4. AT&T Mobility v. Concepcion. In this case, the Court held (in an opinion written by the late Justice Antonin Scalia) that federal law preempted California’s limits on forced-arbitration agreements. This decision makes it much harder for consumers to get effective remedies when companies rip them off. If the text of Federal Arbitration Act did, in fact, explicitly prevent California’s regulations, that wouldn’t be the Court’s fault—but it doesn’t. If you’re in the mood for dark comedy, contrast Scalia reading nonexistent policy requirements into federal arbitration law here with the hyper-literal reading of the law he tried to use to strip health insurance from millions of people in King v. Burwell. For a similarly bad anti-consumer decision, see American Express v. Italian Colors.
5. Arizona Free Enterprise Club's Freedom Club PAC v. Bennett. I actually think that this, not Citizens United, is the very worst of the Roberts Court’s campaign-finance decisions. The Court struck down an Arizona law that gave matching funds to candidates based on the money raised by their opponents. Citizens United at least presents a real First Amendment issue, because the government was accused of setting out to restrict speech. Arizona’s public funding for candidates, conversely, did no such thing—it expanded speech rather than suppressing it. Since public financing is the most viable means legislatures have to counteract the domination of politics by the wealthy, making it more difficult for states to do so is a big deal, and the arguments that Arizona’s provision of matching funds violates the First Amendment were nonsensical. As Justice Kagan observed in dissent, “Except in a world gone topsy-turvy, additional campaign speech and electoral competition is not a First Amendment injury.”

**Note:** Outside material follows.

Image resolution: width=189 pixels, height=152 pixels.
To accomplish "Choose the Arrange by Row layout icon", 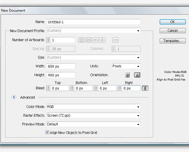I will coord(95,40).
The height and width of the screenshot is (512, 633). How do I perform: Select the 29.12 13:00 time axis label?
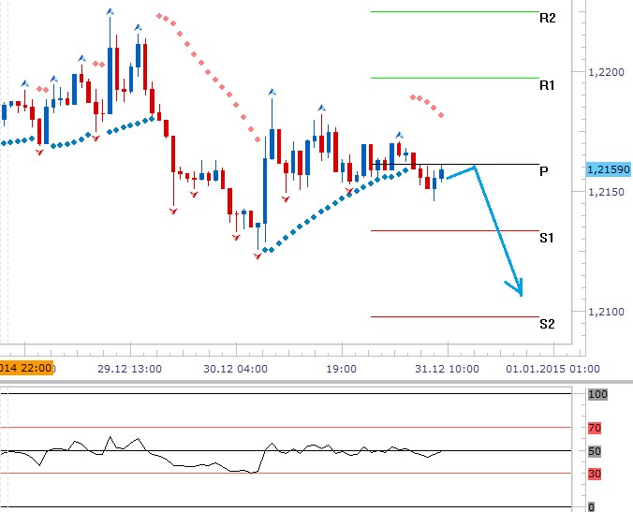[x=132, y=369]
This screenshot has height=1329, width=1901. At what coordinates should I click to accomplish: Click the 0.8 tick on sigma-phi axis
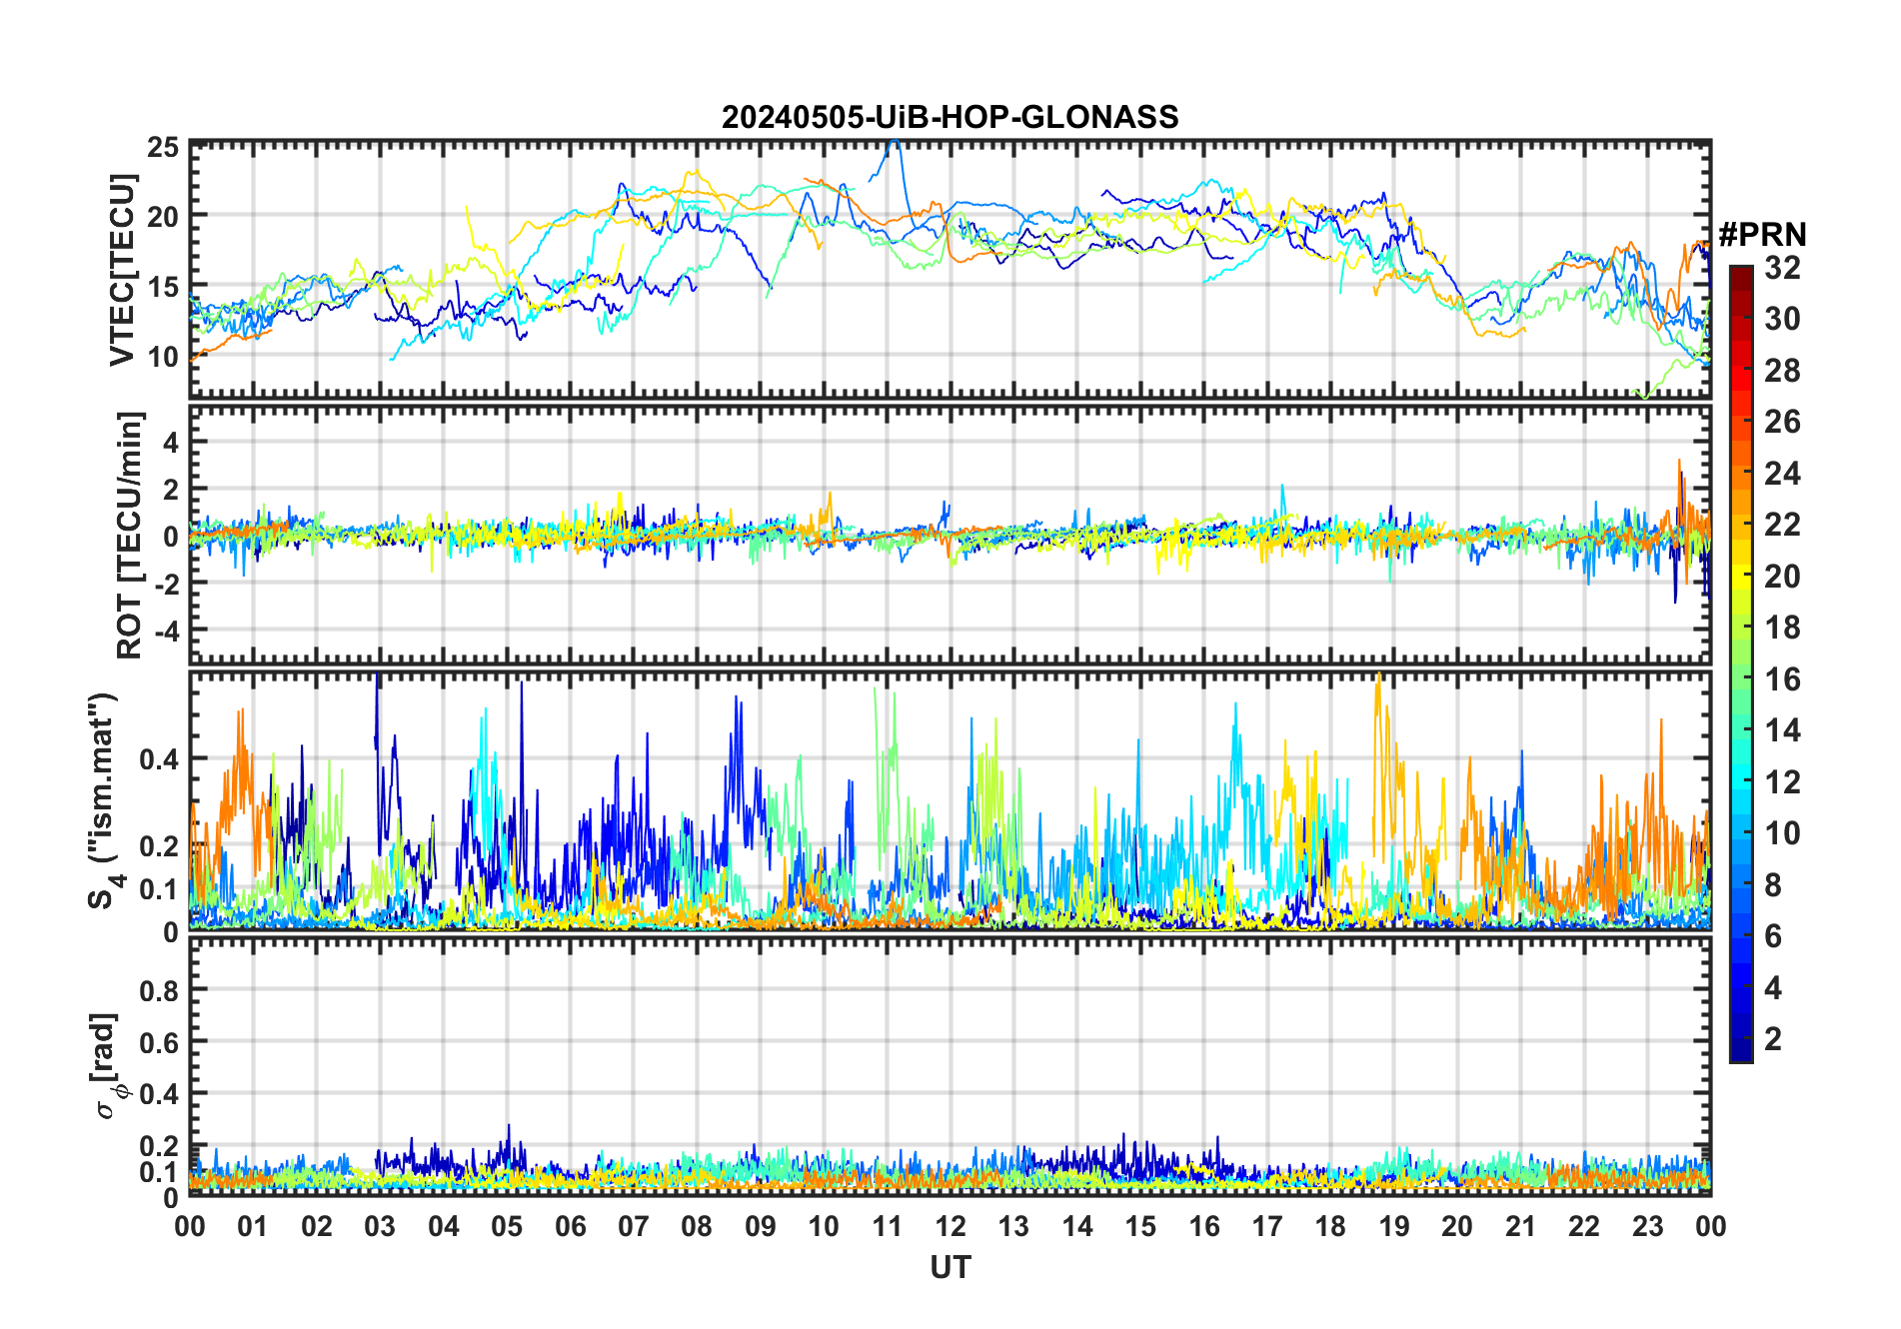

A few dishonorable mentions that didn’t make this list include District of Columbia v. Heller, which held that bans on the possession of handguns for self-defense violated the Second Amendment. While most liberals abhor the ruling’s restrictions on the ability of the state to enact gun control measures, the Roberts Court’s legal argument in Heller isn’t ridiculous, and at least so far, its impact has been modest.
Other Roberts Court misfires include the decision allowing employers to refuse legally mandated contraceptive coverage to their employees in Hobby Lobby v. Burwell; a series of decisions that restricted employees’ ability to bring anti-discrimination lawsuits; a ruling that upheld arbitrary strip searches of people arrested for minor, nonviolent offenses; and the Court’s creation in Clapper v. Amnesty International of a First Amendment catch-22.

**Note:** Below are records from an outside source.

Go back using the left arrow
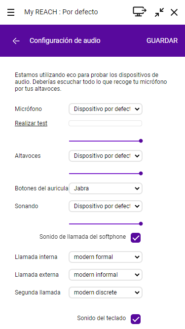 coord(16,41)
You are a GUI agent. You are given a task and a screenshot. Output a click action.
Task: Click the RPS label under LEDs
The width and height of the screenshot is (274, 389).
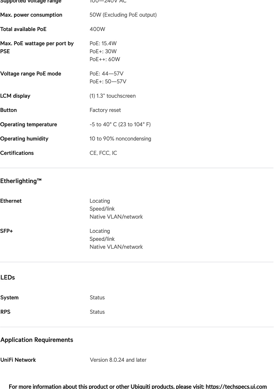click(x=5, y=312)
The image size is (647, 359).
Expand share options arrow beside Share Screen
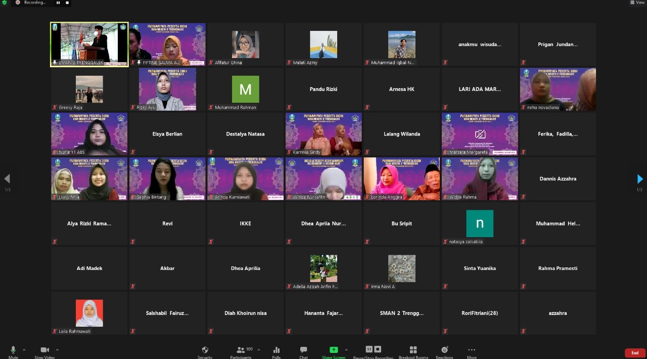(x=346, y=350)
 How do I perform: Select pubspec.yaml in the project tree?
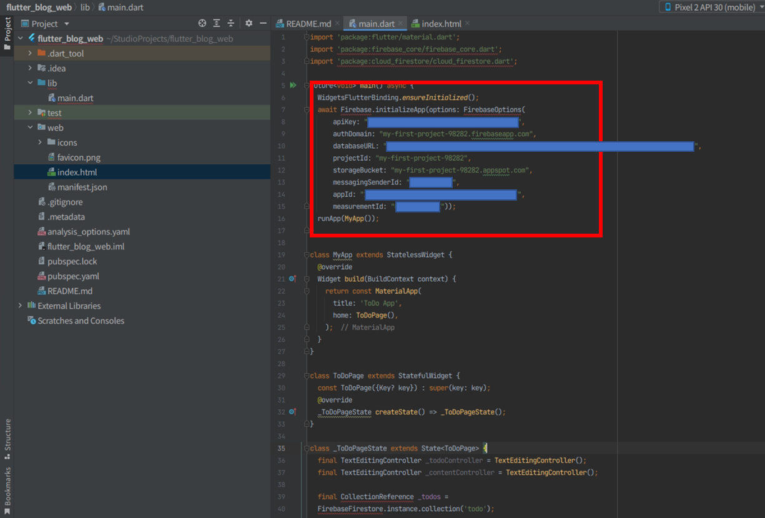[x=73, y=276]
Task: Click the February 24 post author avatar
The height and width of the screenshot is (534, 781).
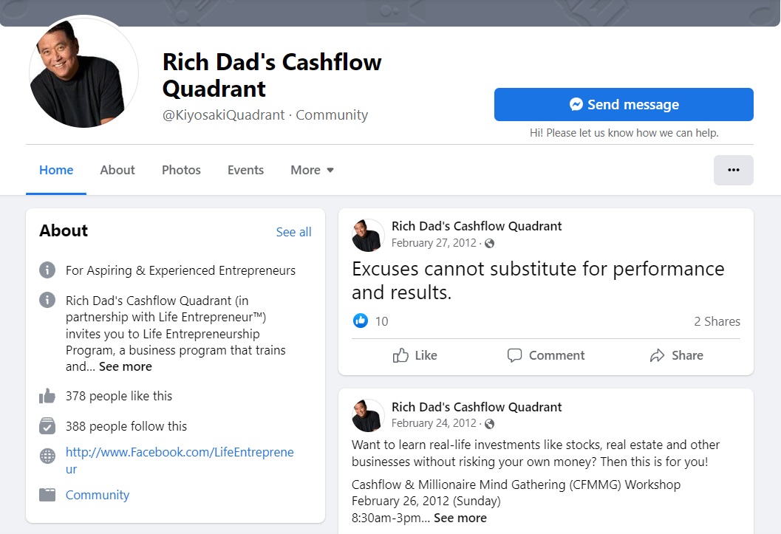Action: [x=368, y=416]
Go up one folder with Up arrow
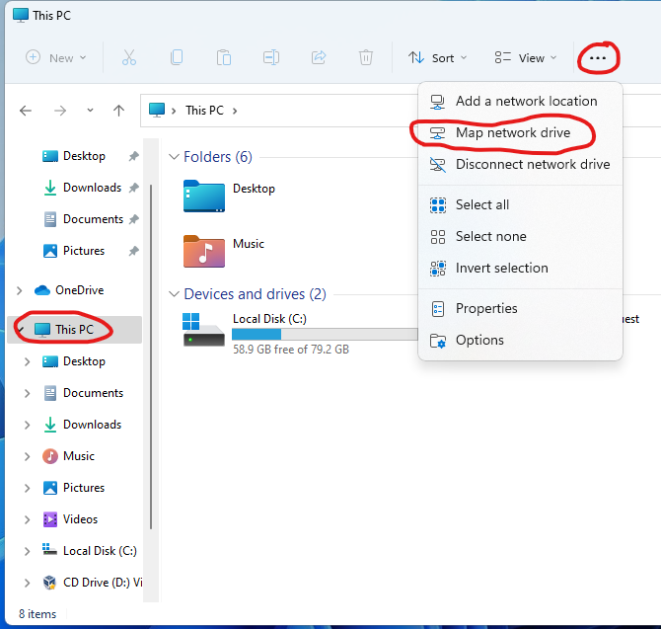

As Sanders observed in his DNC speech, the implications of who sits on the Supreme Court go well beyond a few high-profile issues like abortion. And with one vacant seat and several justices on the verge of leaving the Court, the Court is about to move substantially in one direction or another. If Hillary Clinton and a Democratic Senate are able to replace Scalia, the Court will swing in a more liberal direction favorable to environmental, reproductive health, criminal justice, consumer protection and other progressive priorities. If Donald Trump wins and is able to replace the Scalia seat and at least one of Breyer, Ginsburg, or Kennedy, the Court will continue down the disastrous path set by Chief Justice John Roberts. Citizens United and the Supreme Court’s other campaign-finance rulings will be important parts of the constitutional agenda. But so will a long list of other very important issues.